The present invention relates to a method in operating a cavern for gas.
There is a need for intermediate storage of gas, such as natural gas, which is distributed via pipelines from sources of natural gas, e.g. with a view to managing the distribution during peak use of pipelines.
Intermediate storage of natural gas under pressure is already known. Deep-seated (about 1000-2000 m below ground level), unlined aquifers and salt formations have been used as storage. Lined caverns (LRC, Lined Rock Cavern) at a little depth (100-150 m below ground level) have also been disclosed, see e.g. FI-69503, where the natural gas is stored at a high pressure (150 bar) and at a temperature of ±0°C C. to ±6°C C., that is in the form of gas.
The lining of caverns has been described as consisting of a sandwich construction, see e.g. FI-69503 and "Demo Plant for Lined Gas Stores at Grängesberg. Deeper Analysis of the Test Results", TRITA-AMI Report 3004 (1995), the common denominator of these documents being a gas-tight layer (steel, plastic) on the inside and a support layer (concrete) on the outside, in which latter drainage pipes are embedded, among other things, for the drainage of water. The thickness of the support layer is selected in consideration of, for instance, the desired temperature insulation capacity.
If a lined cavern is to be filled with natural gas from a pipeline, the natural gas is compressed to the nominal working pressure of the cavern, the quantity of natural gas storable in the cavern at the maximum permissible pressure being limited by a temperature corresponding to this pressure after the compression.
It is desirable to be able to increase the quantity of stored gas, such as natural gas, at a certain pressure (maximum permissible pressure) in a cavern.
The object of the invention is to satisfy these requirements, which is achieved by one embodiment of the invention described herein.
Another object of the invention is to reduce the risks of damage to the lining due to repeated freezing and low temperatures, and this object is achieved by according to a further embodiment of the invention described herein. As a result, it is also possible to save costs by reducing the thickness of the lining of newly constructed caverns.

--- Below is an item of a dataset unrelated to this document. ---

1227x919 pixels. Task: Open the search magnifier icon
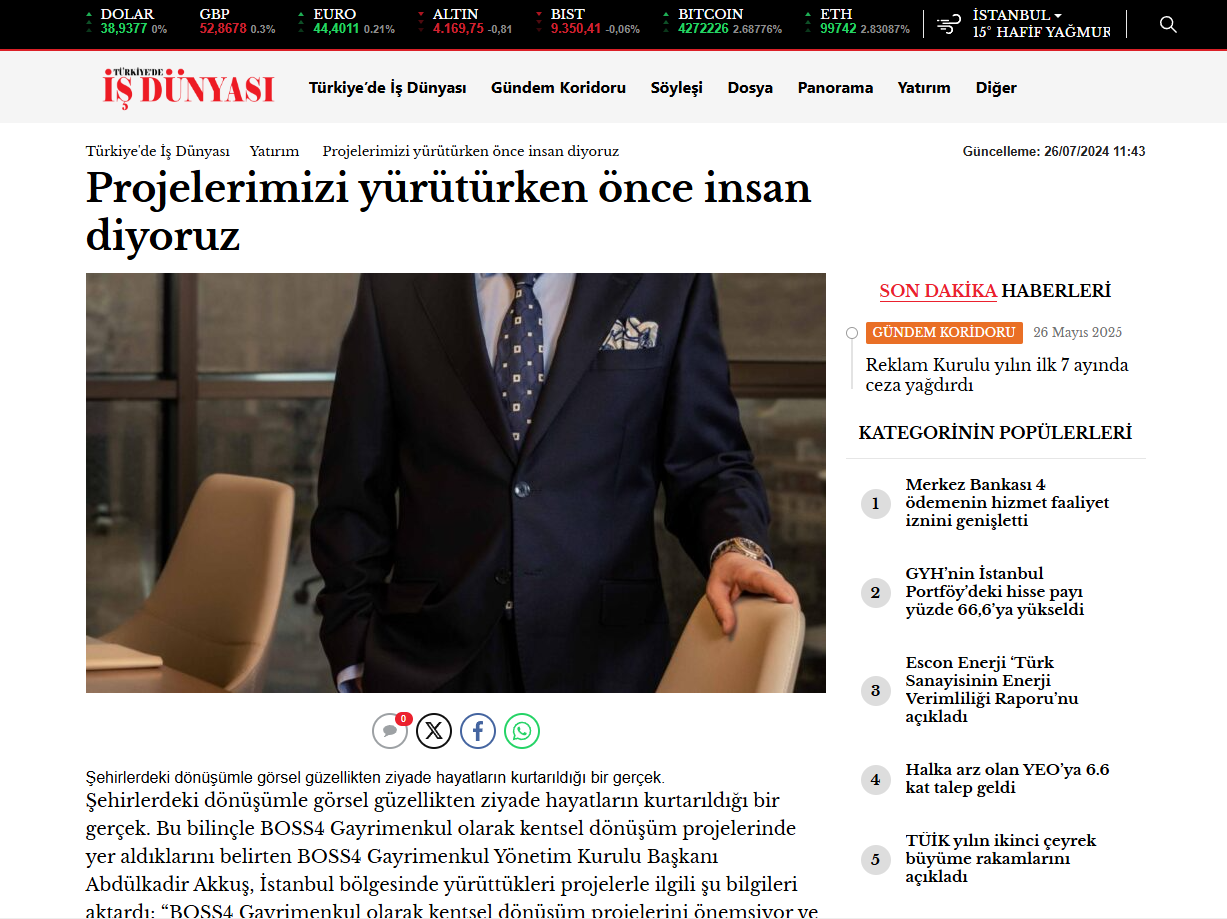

The invention will now be further described with reference to the accompanying drawings.
The installation has the following components which are essential for the understanding of the invention:
A pipeline or main pipe 1 for natural gas, a lined cavern 2, an injection pipe 3 connecting the main pipe to the cavern, compressors 4 and 5, a cooler 6, in the pipe 3, an inlet pipe 7 to the cavern, which pipe preferably extends the injection pipe 3 to the bottom of the cavern 2 and comprises an on-off valve 8, an outlet pipe 9 with a recirculation branch 9' and with an on-off valve 10, and a heater 11, which is connected in a pipe 12 bypassing the cooler 6. The recirculation pipe 9' is connected to the injection pipe 3 on the suction side of the compressor 5. On-off valves in the injection pipe 3 and the recirculation branch 9' have reference numerals 4' and 5'.

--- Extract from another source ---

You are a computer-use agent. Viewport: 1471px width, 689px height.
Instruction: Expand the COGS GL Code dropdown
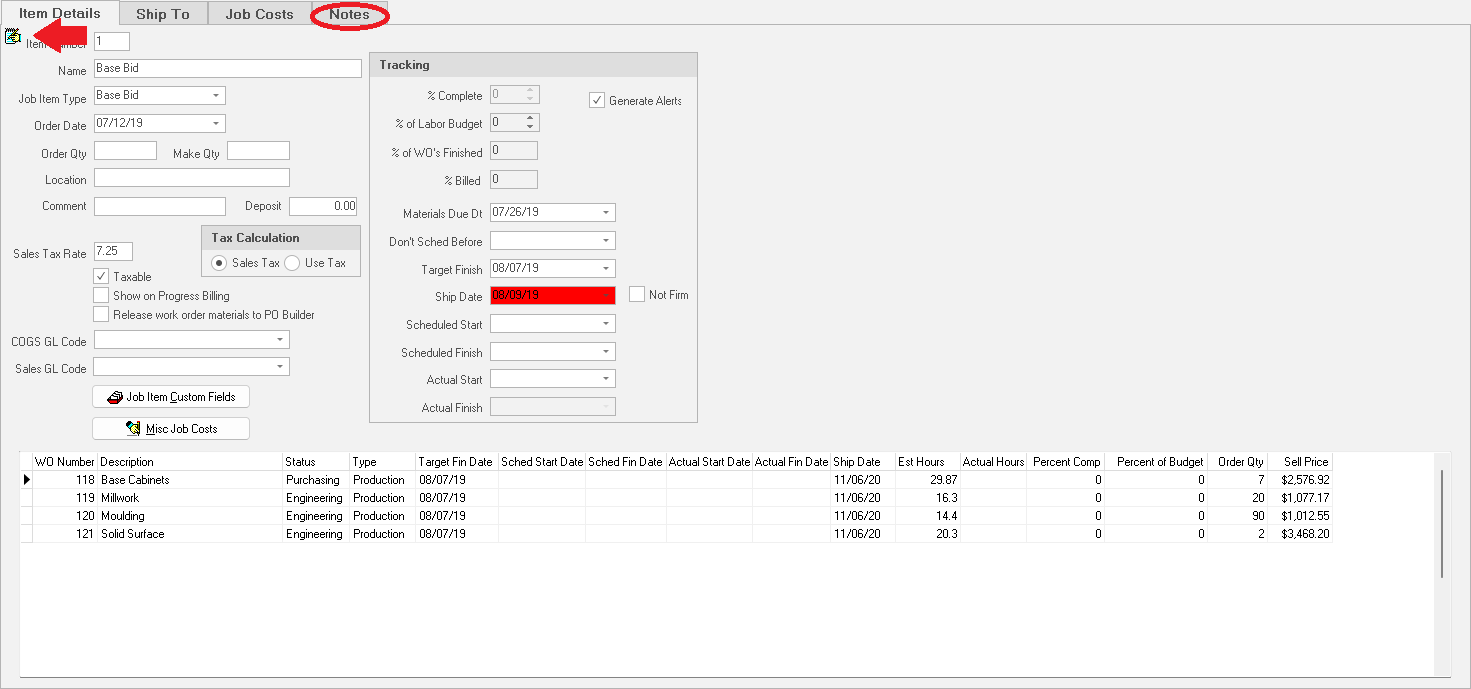point(280,340)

The ground level is designated M. The cavern may have a prior-art construction (cf. the introductory part of the description).
The installation is operated in the following manner when carrying out the inventive method.
1) Filling of the cavern with natural gas from the main pipe 1, see FIG. 1:
The valve 8 being open, natural gas is withdrawn from the main pipe 1 (at a pressure of e.g. 30 bar) and compressed in the compressor 5 (the valve 5' open), whereupon it is cooled in the cooler 6 and injected into the cavern 2. As a result, the pressure of the natural gas increases and hence the temperature in the cavern. To increase the effective volume or the quantity of natural gas which is to be stored in the cavern, the valve 10 is opened, the valve 4' is opened and warm natural gas is withdrawn from the cavern and recirculated through the pipes 9, 9', the compressor 4 and the cooler 6 to the cavern 2. The compressor 4 is provided for compression substantially only to compensate for the pressure drop in the injection pipe 3 between the compressor 4 and the cavern 2, that is it performs no substantial compression of the natural gas.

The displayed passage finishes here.